The SOPHIA code is based on SPH, which is a meshless numerical method. It solves mass, momentum, and energy conservations with the EOS and physical models in multidimensional space and time (2D/3D). The basic mathematical equations are quite similar to conventional CFDcode, except that the equations are solved in a Lagrangian framework.


There are no limitations of the number of particles (the size of the problems) if sufficient GPU memory is available. For a single GPU, the maximum number of particles is 10 to 15 million.


The typical run time highly depends on the sizes and types of problems being solved. Lagrangian‑based numerical methods generally require a large amount of computational time. It may take a couple of minutes to a couple of weeks.


SOPHIA is parallelized using GPUs. Therefore, to run this code, a GPU card should be installed with the CUDA library.


The current SOPHIA code runs in a Linux (Ubuntu) environment.

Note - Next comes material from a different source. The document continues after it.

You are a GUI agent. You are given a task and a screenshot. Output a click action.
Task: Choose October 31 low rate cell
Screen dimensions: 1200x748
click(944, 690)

However, a Windows version can be generated with some modifications, if required.

10.       REFERENCES:

§  Park, S.H., Jo, Y.B., Kim, E.S., “Development of Multi-GPU-Based Smoothed Particle Hydrodynamics Code for Nuclear Thermal-hydraulics and Safety: Potential and Challenges,”  Frontiers in Energy Research, Vol. 8, 2020.

§  Jo, Y.B., Park, S.H., Choi, H.Y., Jung, H.W., Kim, Y.J., Kim, E.S., “SOPHIA: Development of Lagrangian-based CFD Code for Nuclear Thermal-Hydraulics and Safety Applications,” Annals of Nuclear Energy, Vol. 124, pp. 132–149, 2019.

§  Park, S.H., Choi, T.S., Choi, H.Y., Jo, Y.B., Kim, E.S., “Simulation of a Laboratory-scale Experiment for Wave Propagation and Interaction with a Structure of Undersea Topography Near a Nuclear Power Plant using a Divergence-Free SPH,” Annals of Nuclear Energy, Vol. 122, pp. 340–351, 2018.

§  Park, S.H., Jo, Y.B., and Kim, E.S., “High Resolution 3-D Simulation of Melt Jet Break-up Phenomenon using Multi-GPU-based Smoothed Particle Hydrodynamics Code and Comparison with Experimental Result,” ICONE-28, August 2–6, Anaheim, USA, 2020.

§  Jo, Y.B., and Kim, E.S., “Numerical Simulation on LMR Molten-Core Centralized Sloshing Behaviors with Single/Multi-Phase Smoothed Particle Hydrodynamics Based on Novel Density Formulation,” NURETH-18, August 18–23, 2019 Portland, Oregon, USA, 2019.

§  Ahn, Y., Jo, Y.B., Park, S.H., Kim, J.W., and Kim, E.S., “SPH Simulation on Single Bubble Behavior in Linear Shear Flow,” NURETH-18, August 18–23, 2019 Portland, Oregon, USA, 2019.

§  Park et al., “Development of SOPHIA-MARS Integrated Code Based on Smoothed Particle Hydrodynamics Method and Preliminary Simulation on In-Vessel Retention and External Reactor Vessel Cooling,” Transactions of the Korean Nuclear Society Spring Meeting Jeju, Korea, May 21–22, 2020.

§  Chae et al., “Simulation of Jet Break-up in Complicated Structure in BWR Lower Plenum using Smoothed Particle Hydrodynamics,” Transactions of the Korean Nuclear Society Spring Meeting Jeju, Korea, May 21–22, 2020.


The package is transmitted digitally as a download link in .zip format. It includes reference material, documentation, source files, and sample problems. Application executables are included with the package.


Aug 2021


KEYWORDS: Lagrange equations, accident analysis, hydrodynamics, multiphase flow, safety analysis, severe accident, thermal hydraulics.